He’s telling me over a beer, I can still get him into a gay bar now and then, how the vulture thing works. Whoever is nearest to the landing quarry gets him. You’ve seen them; standing around the perimeter like vultures awaiting you so they can swoop in and empty your wallet. Even wonder why you feel that way whenever you arrive at a car dealership? Because your feeling is right; that is exactly what they are poised and planning to do. You are involved in a car transaction every once in a long while. They do it all day long, every day. You can’t win.

My friend is smart. He waits, and watches and lets the others fight over the everyday up; the guy in the four-year-old minivan with either his husband or wife and a couple of kids. What’s he waiting and watching for? The real clunker (that’s a not very nice car); it’s blowing smoke and he can hear it coming down the street two blocks away. When it’s finally silenced in the parking lot and the smoke has dissipated enough to get close without getting gassed he greets the guy struggling out a squeaking door followed by his partner climbing out the other side. A quick visual check of the car reveals that it is of reasonable age and not a bad model in its day but now a worthless clunker because it has been overused and under maintained.

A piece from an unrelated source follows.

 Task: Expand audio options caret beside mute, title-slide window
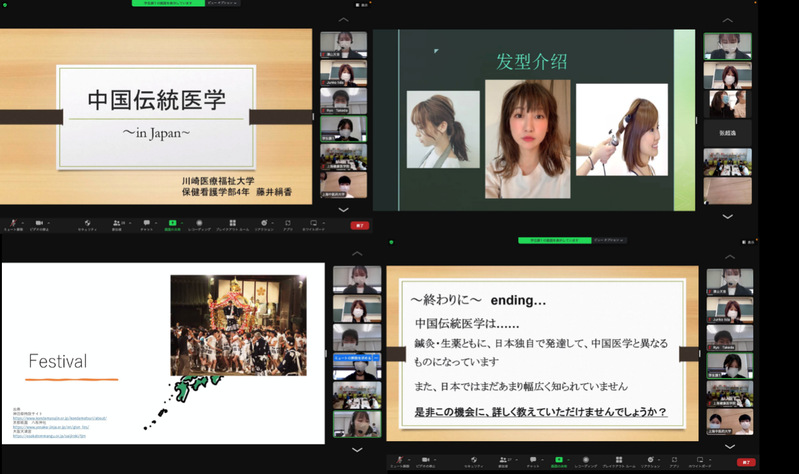pos(24,222)
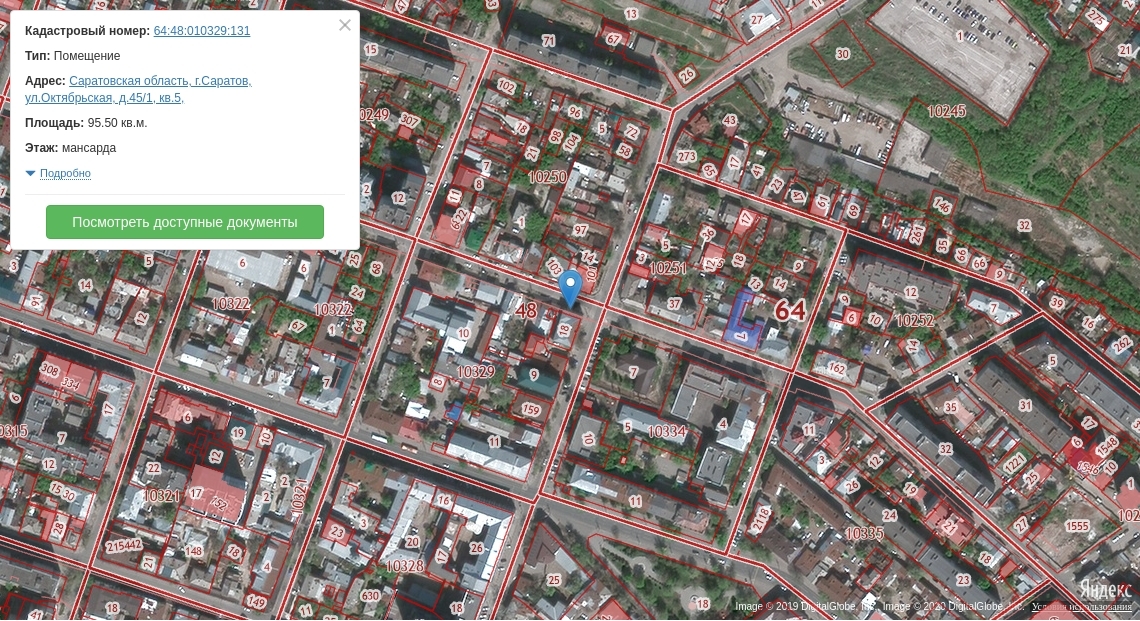The width and height of the screenshot is (1140, 621).
Task: Click the Яндекс logo on map
Action: (x=1105, y=590)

This is my friend’s favorite customer. This is the guy who is going to drive away from that dealership in a well marked up used car, perhaps of questionable quality, but of high perceived value. He is going to have his old car paid off by the dealer. The upside down amount is going to be rolled into the new purchase. He is going to buy an extended warranty, an on-going prepaid service agreement, credit life insurance, and his first year of liability auto insurance, and pay the highest interest rate available on not just the car but also on all the service and insurance products.

He is going to drive away from that dealership with a payment higher than a brand new car of far greater value and be instantly buried in the new car far worse than he was in the loud smoking clunker he rolled into the dealership in. My friend is a happy camper because he gets a commission of each part of the rolled up deal. He sold a car, sold insurance on the financing, sold insurance on the car, sold an extended warranty, and sold financing on all of the above at a high interest rate.

The deal sounded good to the uneducated customer. Service and repairs are prepaid. Insurance is paid for the whole year. The car is paid off on death. Everything handled in one place. What a deal! That’s for sure, what a deal for the dealer.

Here’s how the deal should work for you, not the car dealer.

There are three main deals going on here. You are buying a car, selling a car and financing a car. In addition, in the example above, there is the purchase of an extended warranty, a credit life insurance policy, and liability and comprehensive car insurance. You are best served and get highest value for lowest cost when the deals are each handled separately.

Sell your existing car to someone else. If you think that’s too difficult, let the dealer put a value on your car, then simply ask around to people you know. Someone is bound to give you more than the dealer’s offer because the car will be worth it. If you do sell it to a private party, offer it for a bit more than the trade offer plus the amount of the sales tax on the transaction. Generally when you trade a car the sales tax is calculated on the trade difference; the sales price of the new car less the value of the trade in. When you don’t trade in a car you pay additional sales tax.

 

If you insist on trading it in, go to the dealership armed with a reasonable value for the car and stick to it. Know that you can always go away and sell it yourself. Do you have a CarMax near you? Drive by there. They will buy the car from you even if you don’t buy a car from them. Then you can have their offer to fall back on if you are unhappy with a trade offer. If you owe more on your car than it’s worth, you will have to trade it unless you can come up with the cash difference to pay off the loan. Regardless, you are armed with additional information when you head off to the car dealer.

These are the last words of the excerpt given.